Search the records below for the string "computer" and copy each line where it turns up.

Collected data:

....................

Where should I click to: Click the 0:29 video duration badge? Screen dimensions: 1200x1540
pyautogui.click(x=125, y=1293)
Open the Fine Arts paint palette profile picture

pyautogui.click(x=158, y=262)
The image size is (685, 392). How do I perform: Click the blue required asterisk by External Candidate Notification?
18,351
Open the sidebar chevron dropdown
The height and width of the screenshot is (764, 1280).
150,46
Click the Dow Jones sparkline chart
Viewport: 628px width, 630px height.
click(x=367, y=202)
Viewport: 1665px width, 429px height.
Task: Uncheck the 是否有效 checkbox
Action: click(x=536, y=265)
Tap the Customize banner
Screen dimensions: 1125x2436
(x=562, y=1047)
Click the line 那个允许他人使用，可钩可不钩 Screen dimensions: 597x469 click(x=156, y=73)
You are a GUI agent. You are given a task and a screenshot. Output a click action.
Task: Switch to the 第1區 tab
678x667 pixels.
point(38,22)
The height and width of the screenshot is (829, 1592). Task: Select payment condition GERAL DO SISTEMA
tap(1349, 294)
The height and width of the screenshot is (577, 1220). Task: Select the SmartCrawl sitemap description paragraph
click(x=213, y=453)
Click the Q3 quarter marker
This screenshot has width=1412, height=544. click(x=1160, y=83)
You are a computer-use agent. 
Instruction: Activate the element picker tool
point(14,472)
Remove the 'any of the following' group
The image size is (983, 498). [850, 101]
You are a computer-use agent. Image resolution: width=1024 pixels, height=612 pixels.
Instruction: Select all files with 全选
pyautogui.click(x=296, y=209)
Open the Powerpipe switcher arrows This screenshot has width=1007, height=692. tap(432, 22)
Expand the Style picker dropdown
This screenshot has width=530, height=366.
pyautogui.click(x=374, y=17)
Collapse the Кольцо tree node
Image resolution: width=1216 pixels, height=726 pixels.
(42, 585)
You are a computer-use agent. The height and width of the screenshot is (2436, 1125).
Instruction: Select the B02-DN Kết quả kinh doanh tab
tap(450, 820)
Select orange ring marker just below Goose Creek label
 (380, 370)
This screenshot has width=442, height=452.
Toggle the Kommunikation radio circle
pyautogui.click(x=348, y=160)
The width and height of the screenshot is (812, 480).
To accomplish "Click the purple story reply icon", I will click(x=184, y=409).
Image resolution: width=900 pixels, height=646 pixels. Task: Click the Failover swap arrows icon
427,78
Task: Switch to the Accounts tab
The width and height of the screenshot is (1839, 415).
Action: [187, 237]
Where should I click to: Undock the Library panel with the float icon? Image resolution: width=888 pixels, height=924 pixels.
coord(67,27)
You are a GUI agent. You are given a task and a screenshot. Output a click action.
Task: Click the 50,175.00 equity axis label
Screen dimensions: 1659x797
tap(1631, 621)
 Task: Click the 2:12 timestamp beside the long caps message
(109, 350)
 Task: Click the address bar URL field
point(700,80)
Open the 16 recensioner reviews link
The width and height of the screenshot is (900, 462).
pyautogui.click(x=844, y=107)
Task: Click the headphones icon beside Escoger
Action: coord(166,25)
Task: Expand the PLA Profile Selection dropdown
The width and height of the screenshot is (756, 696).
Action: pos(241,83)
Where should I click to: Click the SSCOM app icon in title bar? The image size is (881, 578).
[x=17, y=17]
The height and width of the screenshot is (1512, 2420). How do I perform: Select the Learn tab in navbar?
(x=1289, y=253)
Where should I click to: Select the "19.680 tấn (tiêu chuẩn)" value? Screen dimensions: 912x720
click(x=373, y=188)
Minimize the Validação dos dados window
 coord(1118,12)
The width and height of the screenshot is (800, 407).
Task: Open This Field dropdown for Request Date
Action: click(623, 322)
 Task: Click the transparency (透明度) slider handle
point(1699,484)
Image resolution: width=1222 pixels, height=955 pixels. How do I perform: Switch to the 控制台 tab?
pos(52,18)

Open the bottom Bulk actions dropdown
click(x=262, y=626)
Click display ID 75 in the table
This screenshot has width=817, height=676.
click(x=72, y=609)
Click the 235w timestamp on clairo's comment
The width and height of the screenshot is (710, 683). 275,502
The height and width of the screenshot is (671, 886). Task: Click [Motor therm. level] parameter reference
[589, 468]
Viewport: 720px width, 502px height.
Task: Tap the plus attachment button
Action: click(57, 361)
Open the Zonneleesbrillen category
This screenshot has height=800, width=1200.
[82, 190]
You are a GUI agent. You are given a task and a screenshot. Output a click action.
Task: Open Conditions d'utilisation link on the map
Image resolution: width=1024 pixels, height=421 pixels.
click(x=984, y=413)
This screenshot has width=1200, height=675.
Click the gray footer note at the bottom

....................

▶ **Written answer**:
You are a computer-use agent. 
You are a computer-use agent. Image resolution: width=1024 pixels, height=612 pixels.
You are a computer-use agent. The height and width of the screenshot is (2436, 1125).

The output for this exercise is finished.